Chloe typed swiftly on her phone. “Maybe Mags was right, and they’re just blackheads. Sometimes people get huge ones that look kind of like that. See?” Liddy looked at Chloe’s phone. “So should I pop them?”

“Is it weird that I want you to pop them?” Mags said. “Like, I really, really want you to pop them.”

“Me too,” I said. Looking at them was almost painful, like watching an oblong, overfilled water balloon bounce across the scraped concrete of a pool deck.

“This website says you should sterilize a needle to do it, to prevent infection.” “Can we watch?” Mags asked.

Chloe looked up from her phone with a disgusted expression. “Mags!”

“Sure,” Liddy said. “You and Grace can come over after school. My mom won’t be home until late. She has a date.”

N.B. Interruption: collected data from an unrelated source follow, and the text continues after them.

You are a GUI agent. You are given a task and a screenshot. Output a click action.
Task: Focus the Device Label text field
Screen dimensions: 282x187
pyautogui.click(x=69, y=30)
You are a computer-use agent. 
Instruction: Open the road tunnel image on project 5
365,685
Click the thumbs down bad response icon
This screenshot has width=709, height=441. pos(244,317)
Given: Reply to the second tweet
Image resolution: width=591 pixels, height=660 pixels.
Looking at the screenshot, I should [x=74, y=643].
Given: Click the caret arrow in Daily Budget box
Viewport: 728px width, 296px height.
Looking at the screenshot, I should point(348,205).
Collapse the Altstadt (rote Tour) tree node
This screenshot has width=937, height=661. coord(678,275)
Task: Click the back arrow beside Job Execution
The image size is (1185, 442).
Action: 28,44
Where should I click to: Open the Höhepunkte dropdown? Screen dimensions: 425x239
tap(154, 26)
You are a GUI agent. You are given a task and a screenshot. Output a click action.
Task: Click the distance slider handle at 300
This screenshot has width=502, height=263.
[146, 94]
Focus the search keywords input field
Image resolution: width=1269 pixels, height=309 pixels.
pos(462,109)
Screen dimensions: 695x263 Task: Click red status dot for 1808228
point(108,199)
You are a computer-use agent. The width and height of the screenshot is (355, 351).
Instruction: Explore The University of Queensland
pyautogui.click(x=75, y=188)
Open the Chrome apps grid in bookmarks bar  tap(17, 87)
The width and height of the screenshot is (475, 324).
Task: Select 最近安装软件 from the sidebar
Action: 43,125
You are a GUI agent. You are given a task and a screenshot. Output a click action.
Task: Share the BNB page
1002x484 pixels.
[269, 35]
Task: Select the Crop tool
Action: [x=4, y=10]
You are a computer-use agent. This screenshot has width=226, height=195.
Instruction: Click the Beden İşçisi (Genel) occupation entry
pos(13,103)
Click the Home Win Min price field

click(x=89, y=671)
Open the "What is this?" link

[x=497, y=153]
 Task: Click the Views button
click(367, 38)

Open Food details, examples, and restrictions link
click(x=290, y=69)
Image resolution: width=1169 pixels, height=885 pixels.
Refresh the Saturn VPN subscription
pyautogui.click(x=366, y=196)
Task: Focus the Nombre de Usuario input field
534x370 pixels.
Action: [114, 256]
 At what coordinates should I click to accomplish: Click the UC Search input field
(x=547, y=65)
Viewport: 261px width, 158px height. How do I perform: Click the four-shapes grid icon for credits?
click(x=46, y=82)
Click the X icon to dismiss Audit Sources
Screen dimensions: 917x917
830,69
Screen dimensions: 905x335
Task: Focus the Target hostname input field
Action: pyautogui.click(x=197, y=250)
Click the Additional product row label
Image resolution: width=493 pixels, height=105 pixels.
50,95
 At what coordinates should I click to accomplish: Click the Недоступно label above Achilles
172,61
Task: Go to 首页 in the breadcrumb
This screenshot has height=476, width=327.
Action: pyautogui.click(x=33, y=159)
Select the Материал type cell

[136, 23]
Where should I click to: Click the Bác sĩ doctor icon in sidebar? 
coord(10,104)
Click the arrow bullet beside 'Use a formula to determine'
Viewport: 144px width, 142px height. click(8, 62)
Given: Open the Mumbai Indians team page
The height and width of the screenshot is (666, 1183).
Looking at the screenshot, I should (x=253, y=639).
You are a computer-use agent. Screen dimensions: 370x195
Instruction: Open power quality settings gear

“I’m coming too!” Chloe insisted.

While Liddy hosed off her legs in the shower, Chloe lit a candle in Liddy’s bedroom—a scented leftover from Christmas, filling the room with the waxy, candysweet smell of artificial pine needles. She ran a sewing needle through the flame. Once it was cool, she dipped it in rubbing alcohol and left it to dry on a paper towel.

Liddy sat on her bed, her feet up on a clean white towel taken from the hall closet. We were going for a surgical atmosphere, or a ceremonial one—an appendecto­my, a baptism—but instead it felt more like a game of pretend, the kind of game we’d only recently outgrown.

Chloe and I sat on Liddy’s bed with her. Mags sat on the floor, resting her elbows on the mattress with her chin in her hands, her face level with the bulbous horrors.

Liddy pressed the needle to her skin lengthwise, parallel to her leg, and slid it down to pierce the first of the two bubbles. We instinctiv­ely all leaned away, as though it would explode and spray the walls with pus, but Liddy had to draw the needle up to tear through the outside layer of skin. Clear fluid ran down her leg. She mopped it up with a hand towel.

When she lifted the towel away, we could see the matted clump that had been underneath, resembling a downy, slimy, just-birthed animal, newly ejected from its mother. Liddy got up and went back to the bathroom, and we followed. She left the shower curtain open as she stood in the tub and splashed the lump with tap water.

The coil unfurled. She turned off the water and fluffed it out with another towel, helping it along. “They’re . . . feathers,” I said.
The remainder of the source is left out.